While there are many schools of Feng Shui, the two main traditions are the Form School and the Compass School.
The Form School is the oldest school of Feng Shui and developed in Southern China in an age pre-dating today’s civilisation, by observing the energies of natural environments with the aim of finding suitable places for people to live. All Feng Shui schools refer to the Form School in different degrees.
The Compass School subsequently developed in Northern China around 3000 B.C. E. At that time man-made constructions were starting to emerge and the emphasis shifted from nature to the individual.
My approach to Feng Shui follows that of the Form School, using the guiding principle of Ch'i flow and observation of the environment. It also includes the Three Door approach presented by Professor Lin Yun, whose role was essential in disseminating Feng Shui in the West in the 1980s.
The Three Door approach incorporates traditional directional methods of Feng Shui in a system of reading energy patterns with the Bagua, a map used in Feng Shui to correlate parts of a space to particular areas of life. It is a flexible, personal and effective approach that works well in contemporary environments and actively engage the user in the Feng Shui process, leaving room for personal taste, style and creative solutions while ensuring the creation of balanced and harmonious environments.

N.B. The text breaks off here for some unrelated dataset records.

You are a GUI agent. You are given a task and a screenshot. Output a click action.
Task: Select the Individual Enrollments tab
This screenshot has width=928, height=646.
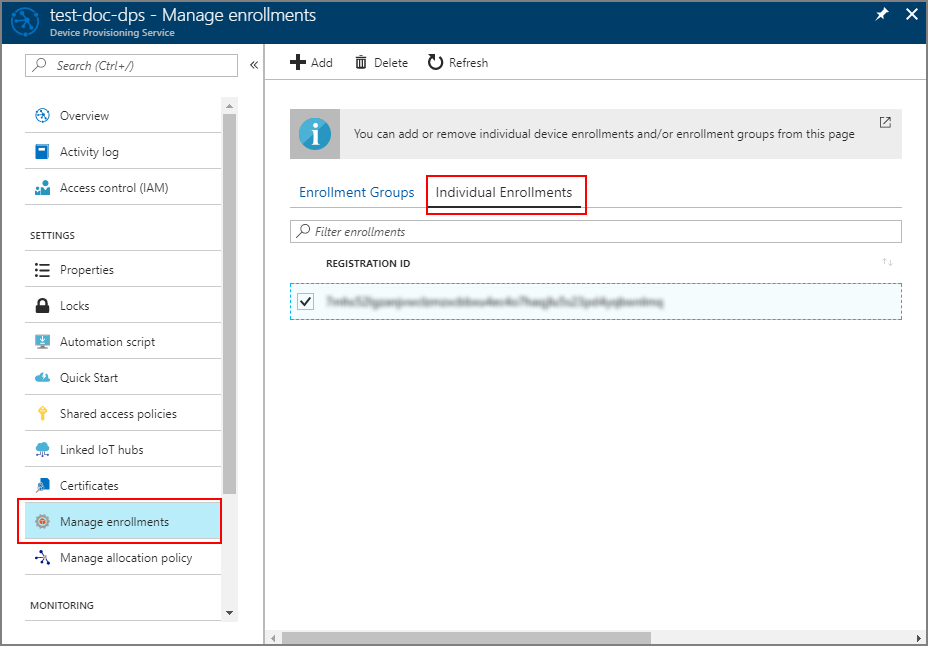504,192
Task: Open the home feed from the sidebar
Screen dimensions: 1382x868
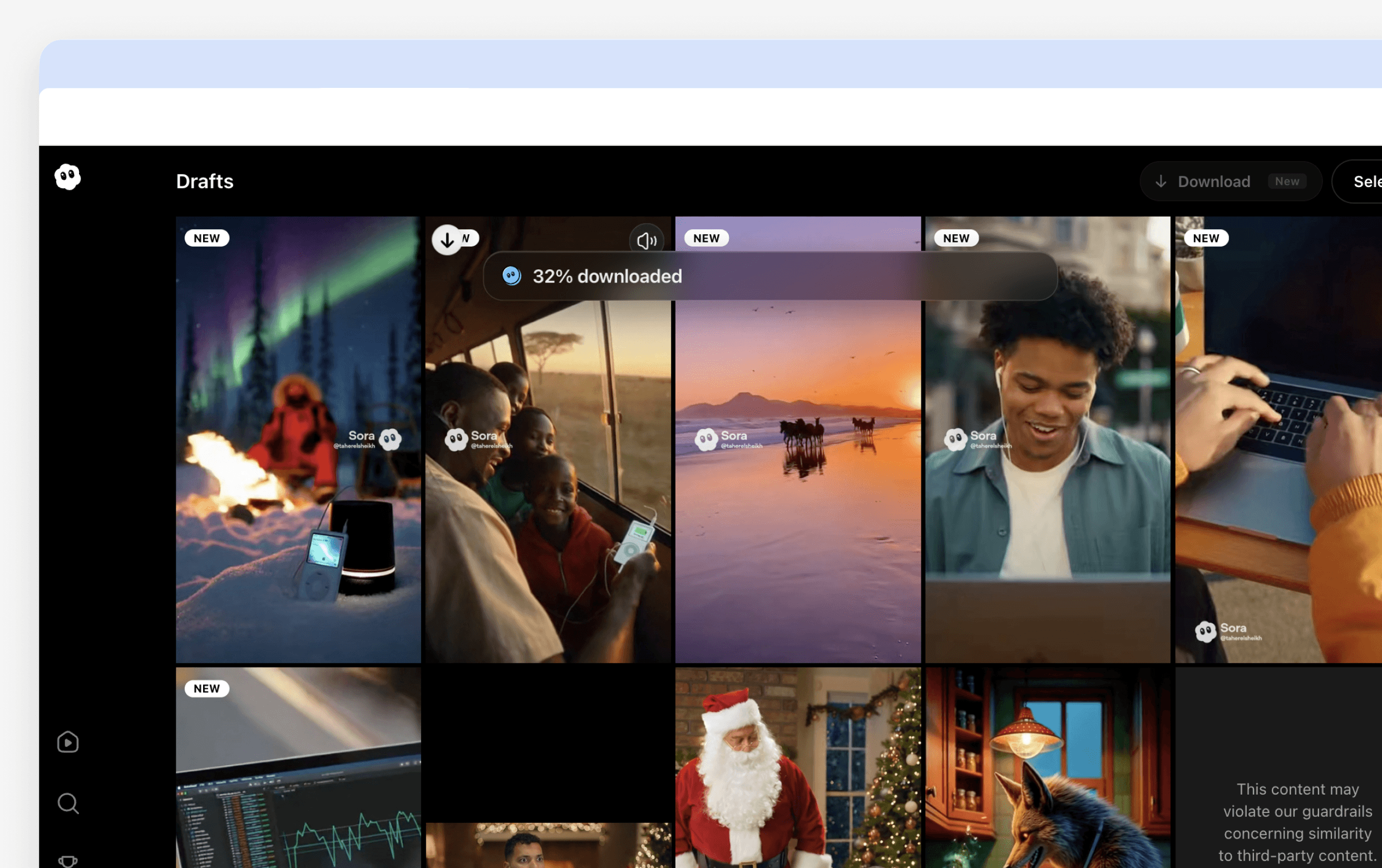Action: [x=68, y=742]
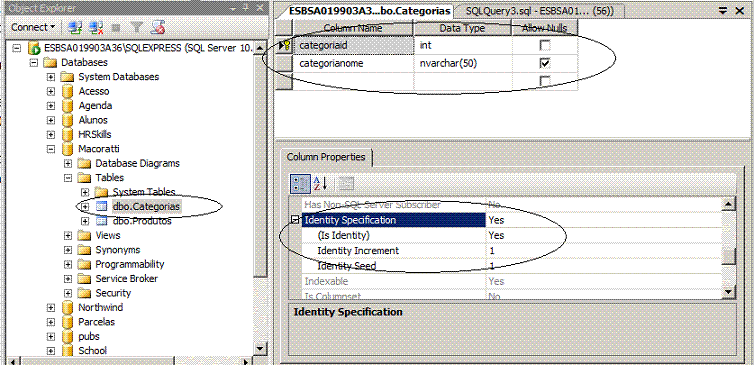Click the Filter funnel icon in Object Explorer
The width and height of the screenshot is (754, 365).
[x=138, y=27]
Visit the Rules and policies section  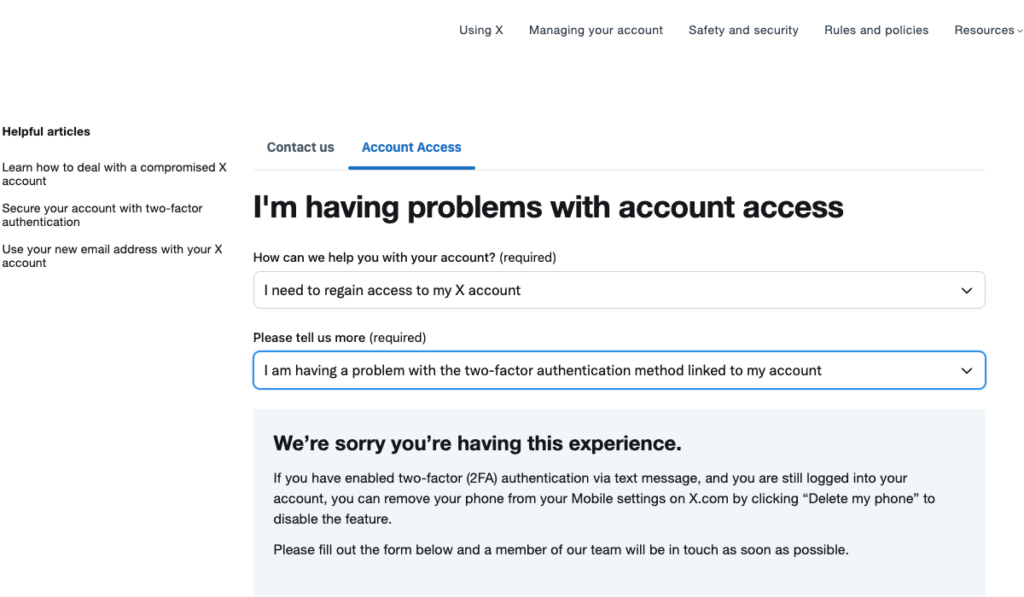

Owing to my personal interests and for my background as a creative practitioner I have chosen a fairly empirical approach to Feng Shui and to focus my practice on Feng Shui Design and decoration. My consultations thus address relations between space and the self, and aim at combining Feng Shui skills with creative design in order to increase well-being through awareness of the space in which we live or work. Energy clearing or astrological practices are not included in my practice.